Marcus, whose debut How Saints Die (Vintage) was longlisted for the Desmond Elliott Prize in 2018, said: “It takes courage to tell a story you’ve never seen on the bookshelves before, it takes confidence to believe your story belongs and it takes industry knowledge get it published. So, before we can just write we have to build that scaffolding of confidence and practical know how - to do that we need a plan.”
She said that the funding from the Bookseller’s Association gives the team the chance to trial the plan with the hope of getting more new voices on the bookshelves.
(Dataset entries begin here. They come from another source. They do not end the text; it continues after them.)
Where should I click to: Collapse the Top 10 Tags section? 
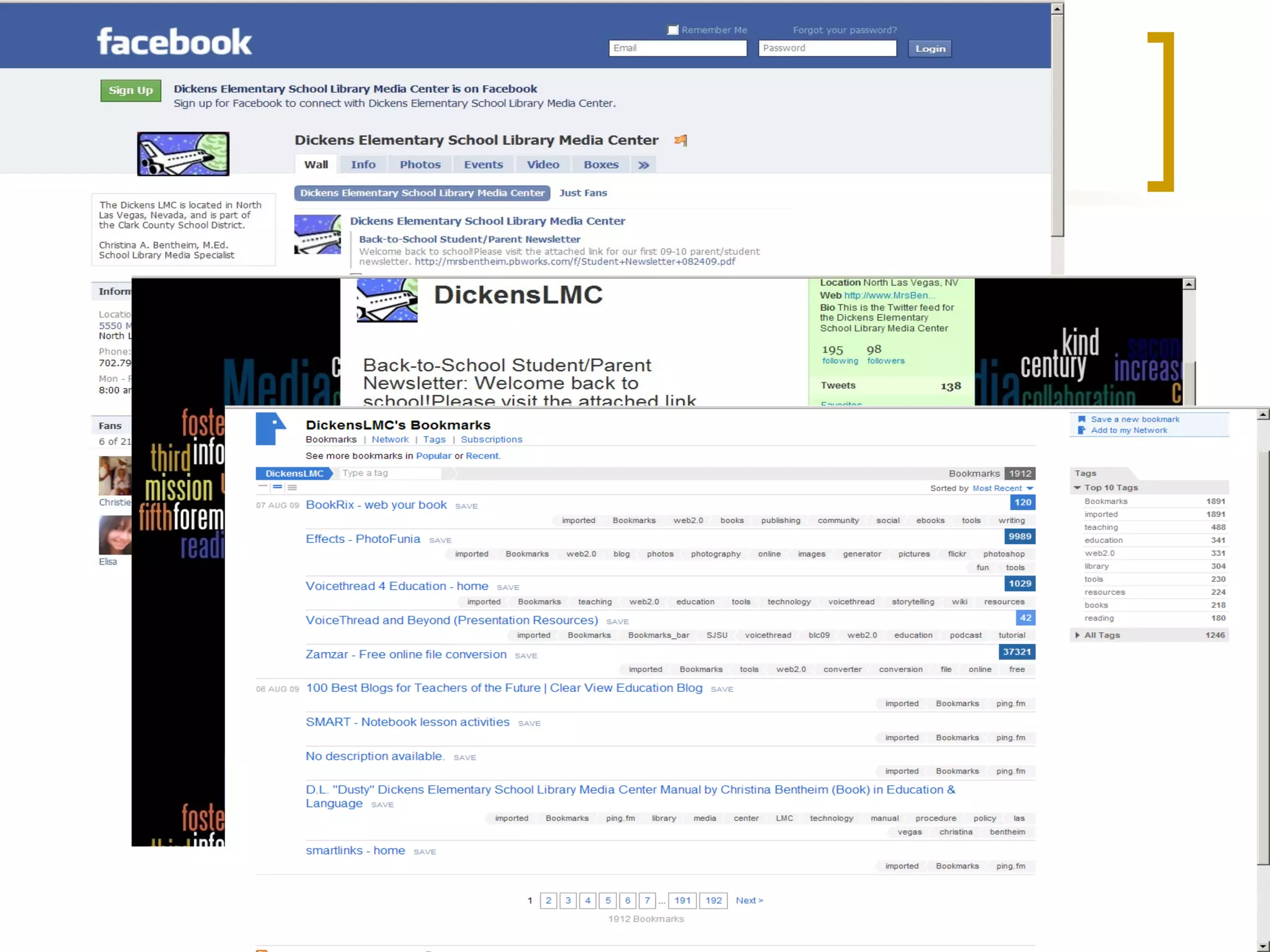point(1077,488)
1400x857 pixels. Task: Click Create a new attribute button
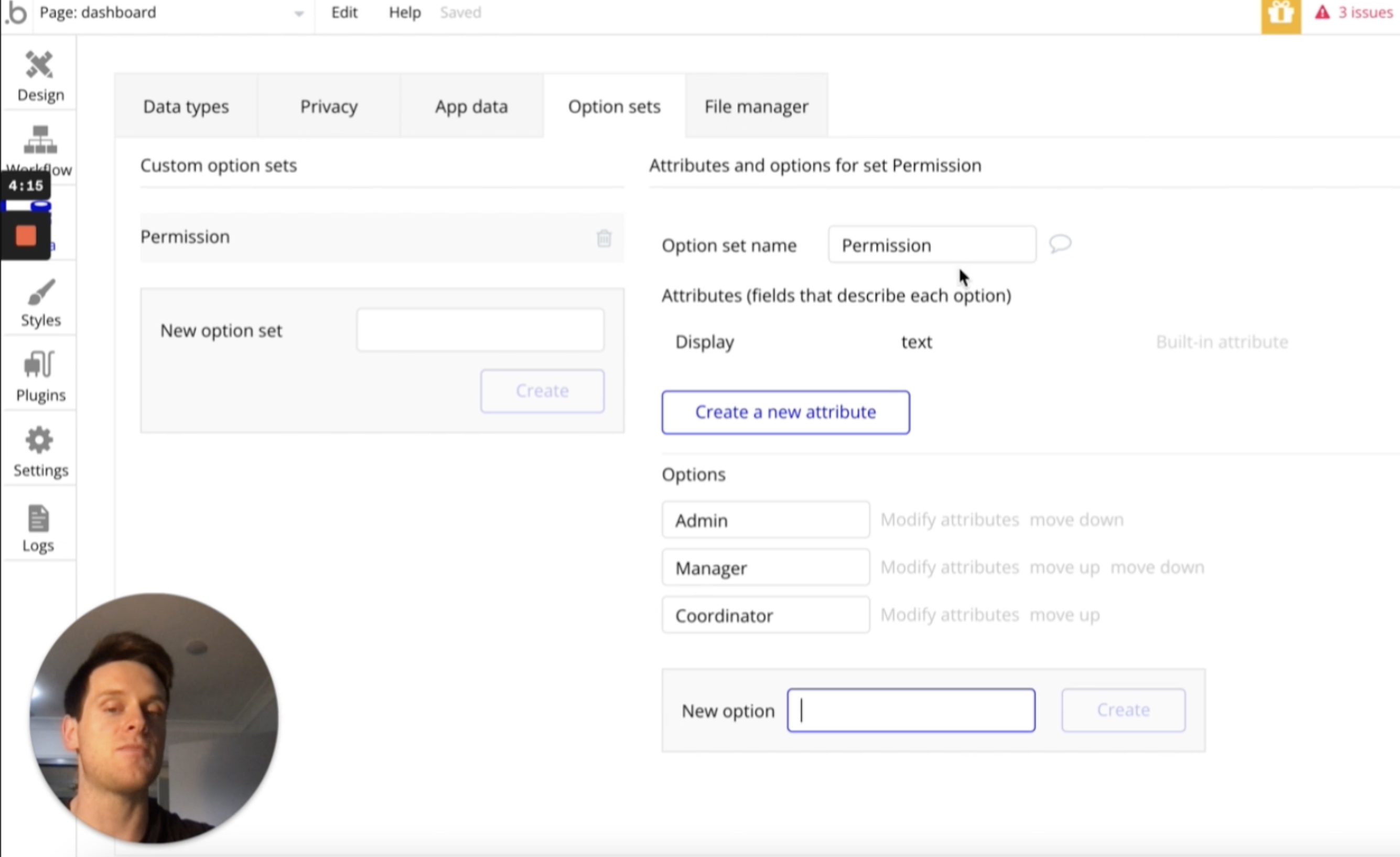[x=785, y=412]
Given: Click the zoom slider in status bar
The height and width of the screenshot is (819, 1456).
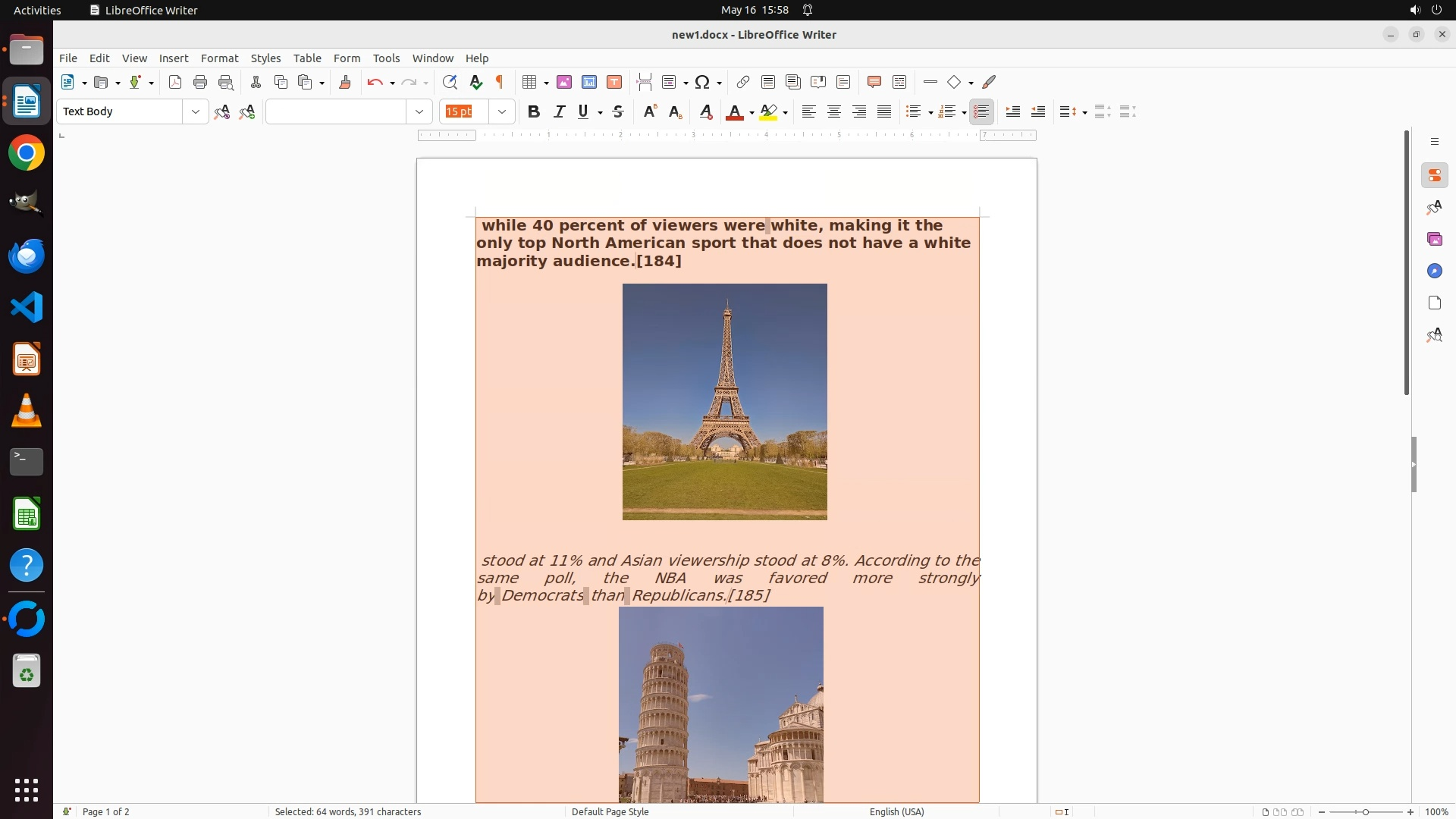Looking at the screenshot, I should pyautogui.click(x=1365, y=811).
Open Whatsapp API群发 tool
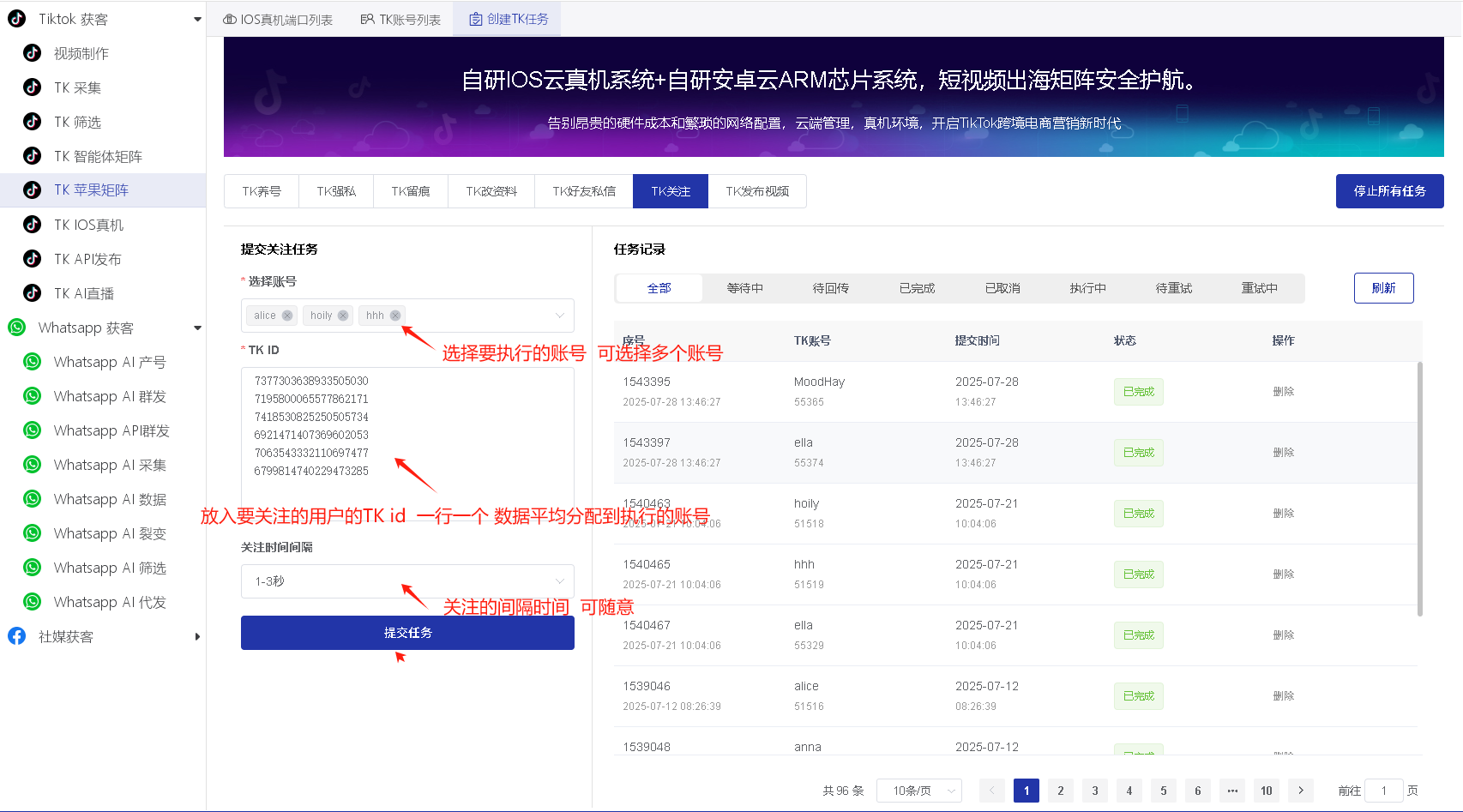Screen dimensions: 1463x812 (109, 430)
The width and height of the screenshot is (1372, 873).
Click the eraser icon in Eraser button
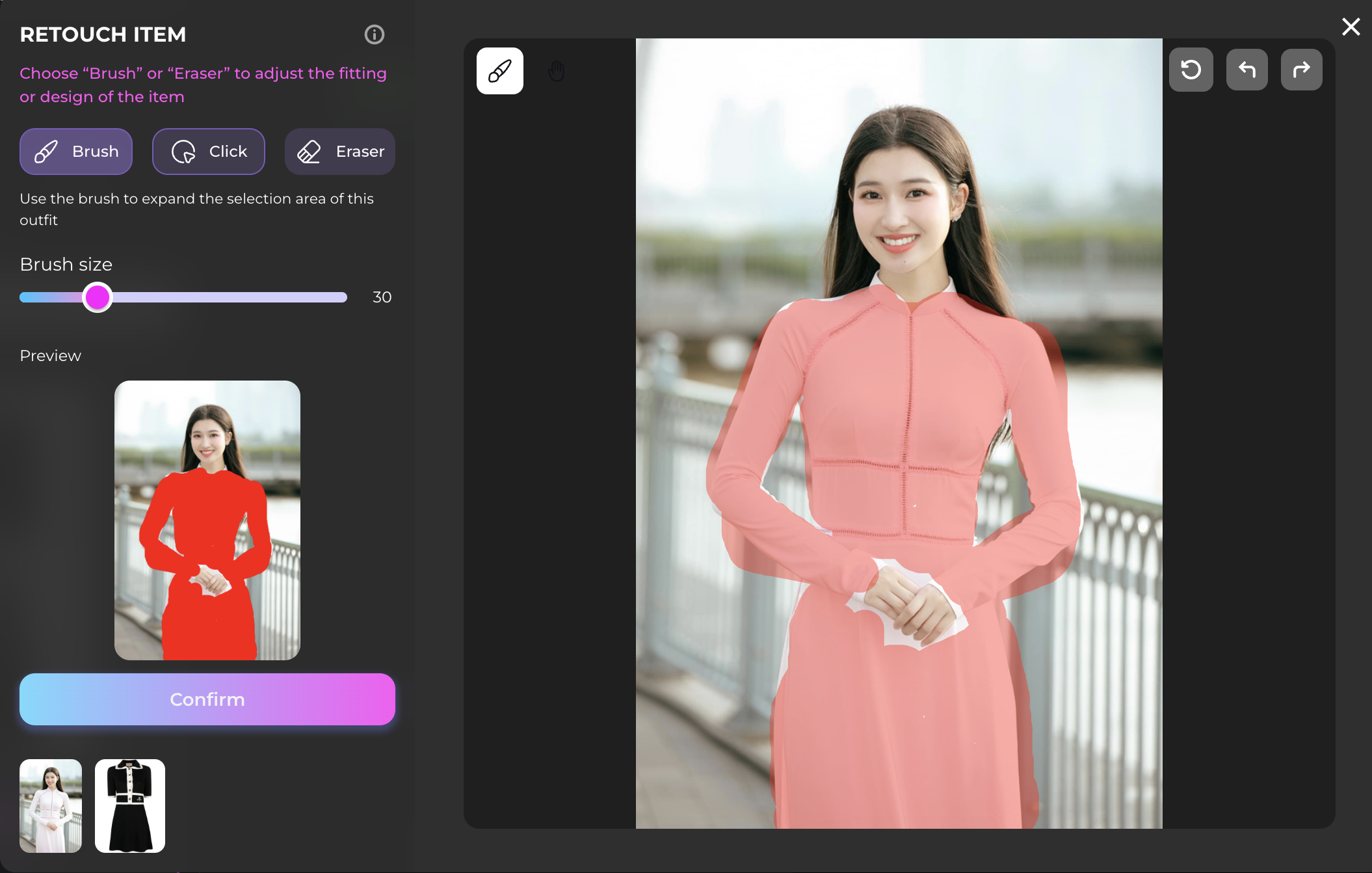coord(309,152)
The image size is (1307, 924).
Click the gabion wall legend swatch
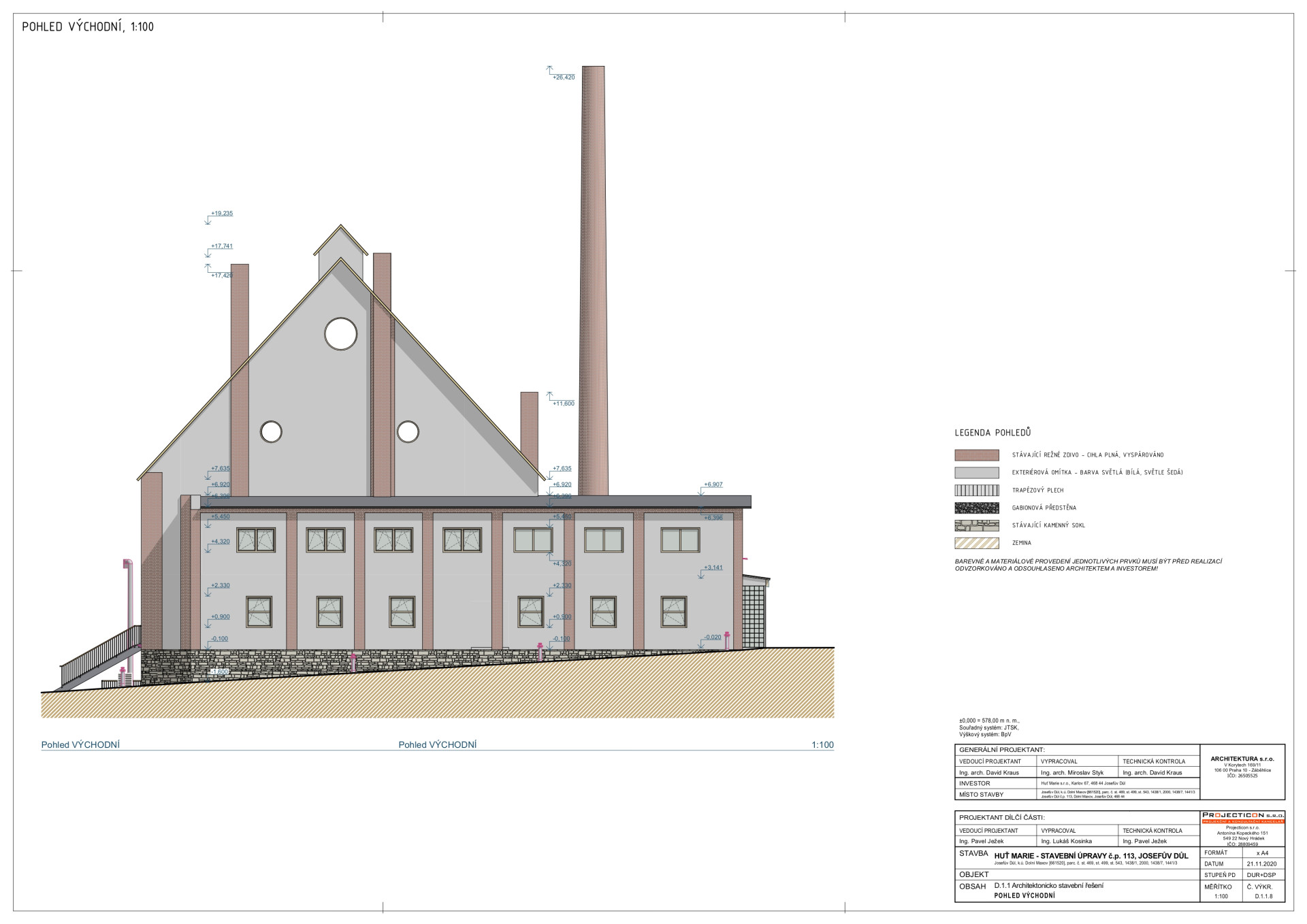[x=976, y=508]
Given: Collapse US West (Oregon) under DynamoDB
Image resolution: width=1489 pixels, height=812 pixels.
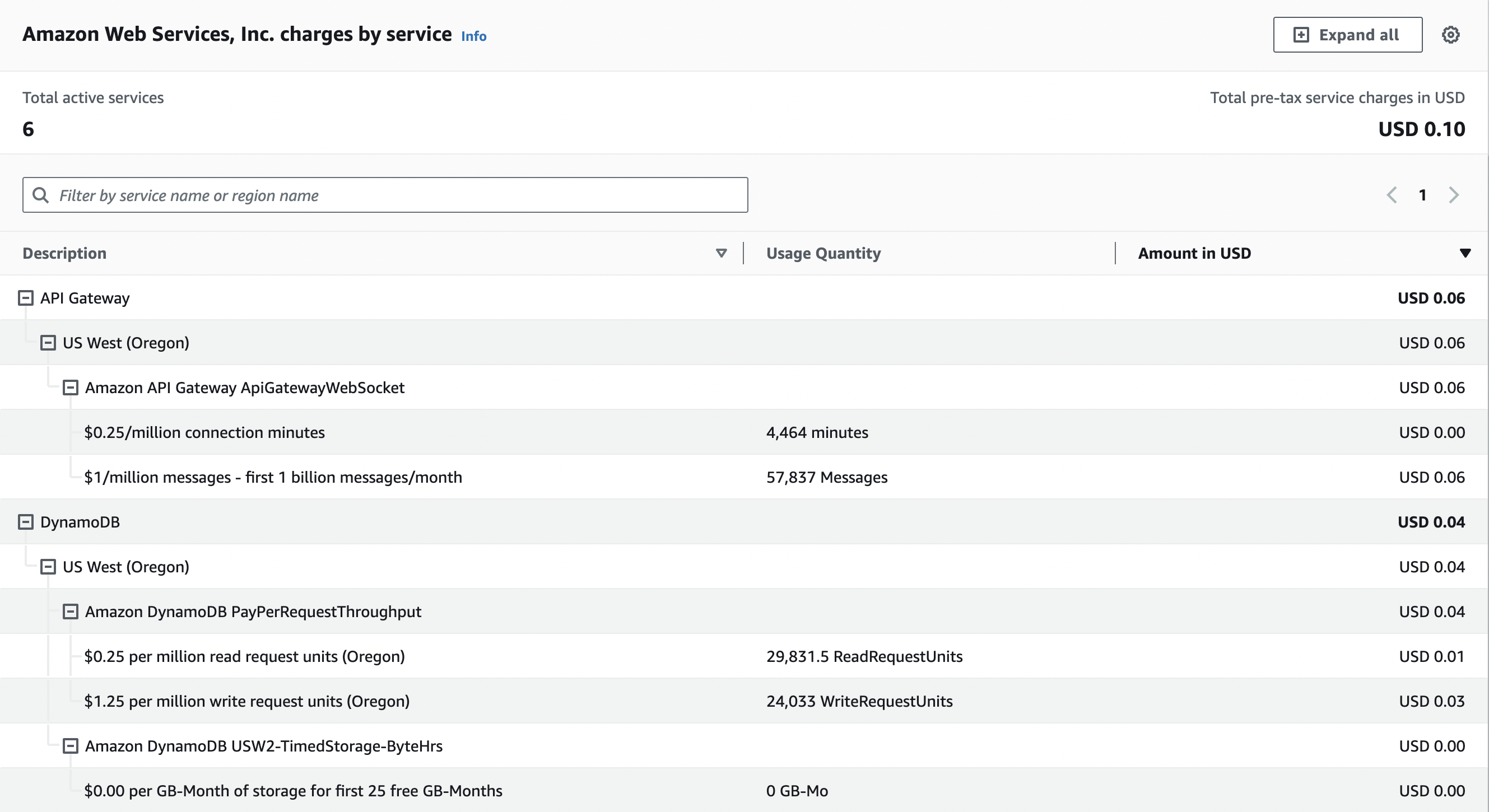Looking at the screenshot, I should [48, 566].
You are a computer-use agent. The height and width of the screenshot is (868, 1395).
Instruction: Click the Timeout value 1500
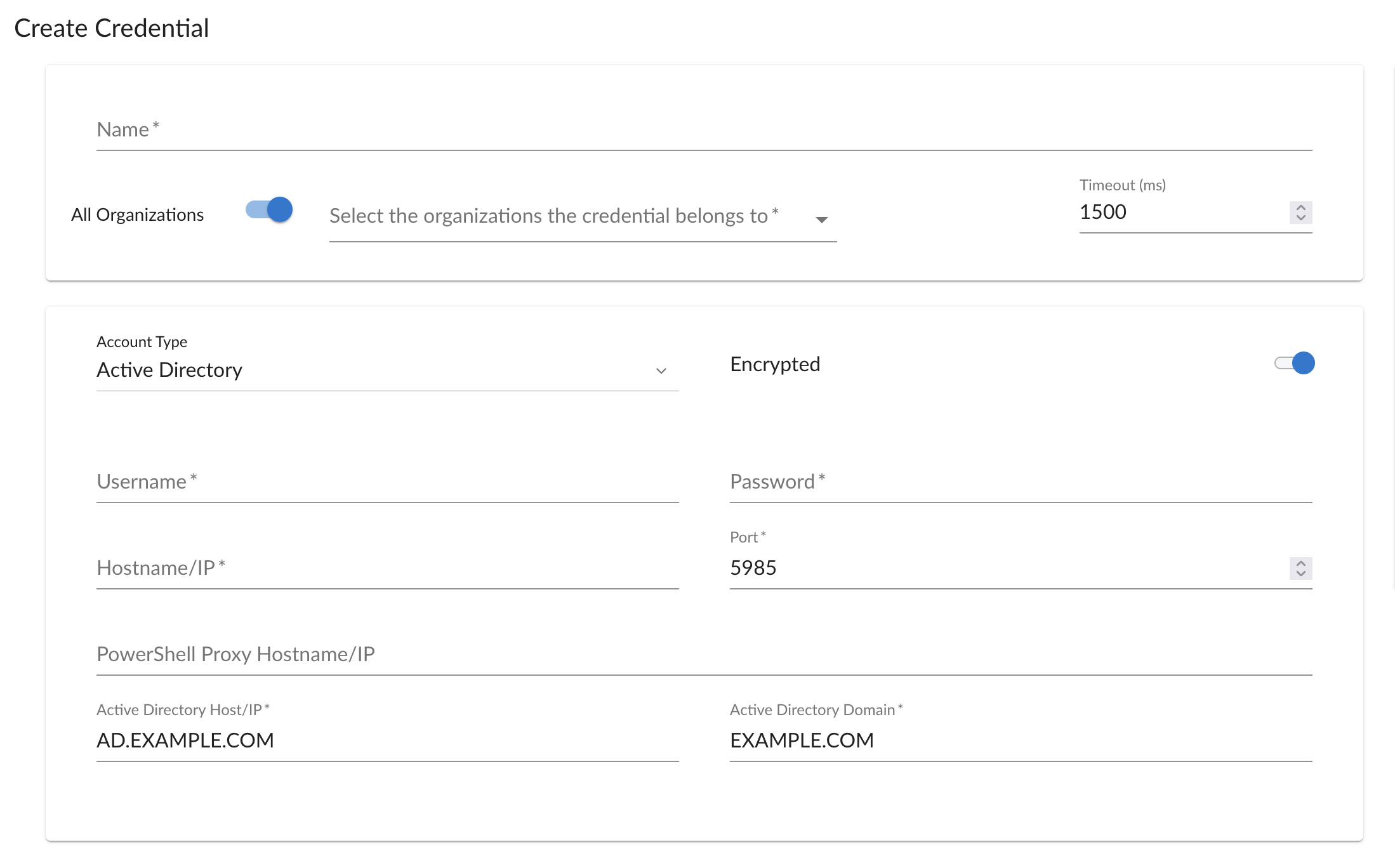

Warren said: “I’m keen to see a more diverse range of voices on my bookshop shelves, and I feel that writers from the North East are particularly underrepresented in the publishing world. Carmen and I are very excited to read the submissions.”
Writer Helen Anderson, who has been following Marcus’ plan, said: “By working through Carmen’s Writers’ Plan with a trusted buddy, I have re-defined my writing goals, and identified what I need in order to achieve them. It is wonderful to have confidence that my goals are within reach. I finally feel that I am – and deserve to be - a writer.”
Submissions open on the 1st July and close on the 26th August 2019.